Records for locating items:
+++
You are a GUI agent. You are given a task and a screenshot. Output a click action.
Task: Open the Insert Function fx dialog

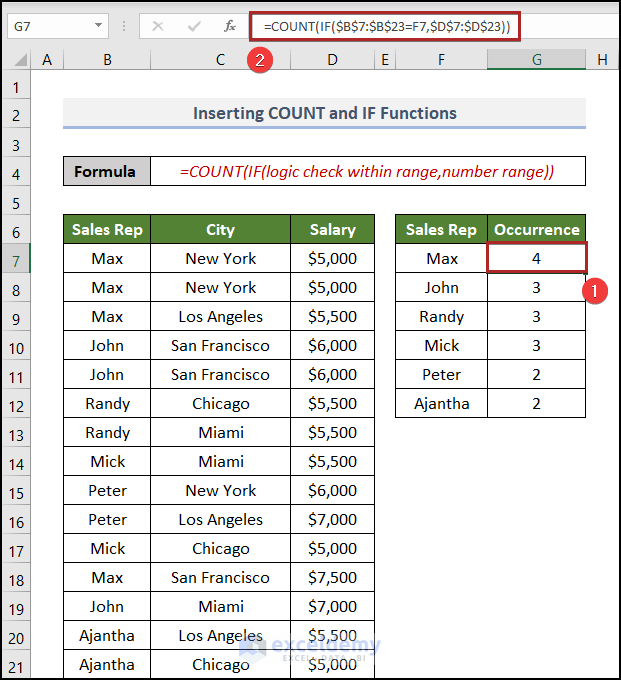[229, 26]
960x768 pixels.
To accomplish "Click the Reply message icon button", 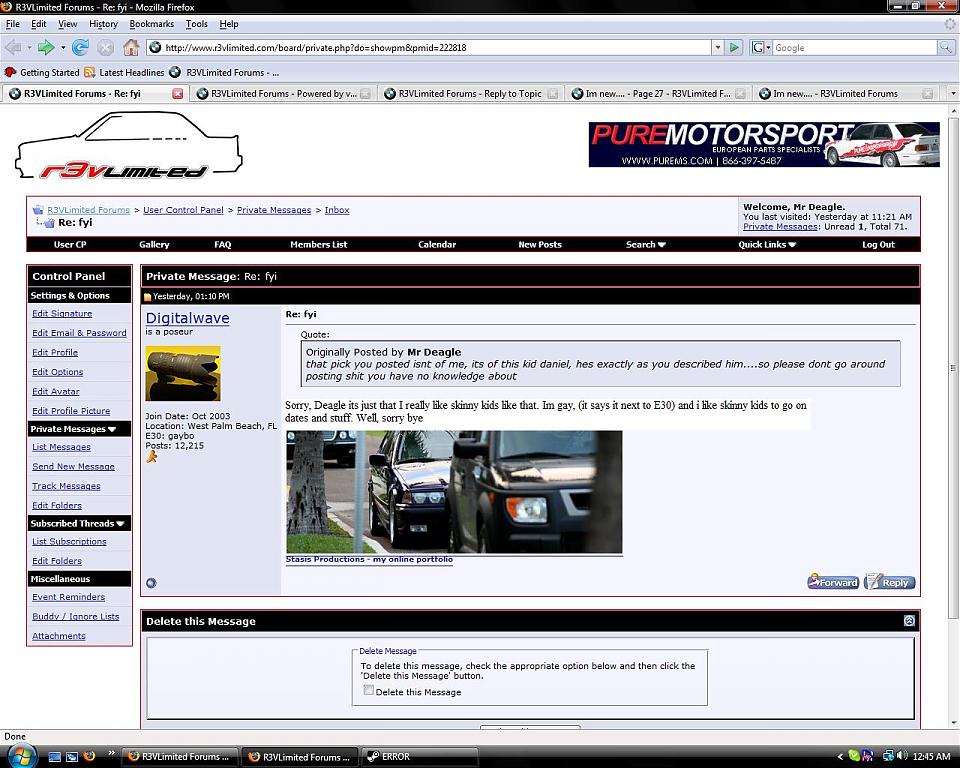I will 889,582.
+++
• [What is being asked] Gather every line of the records that contains the string "Insert" and copy each one out. Case counts when matching.

• [Task solution]
Task: Open the Insert Function fx dialog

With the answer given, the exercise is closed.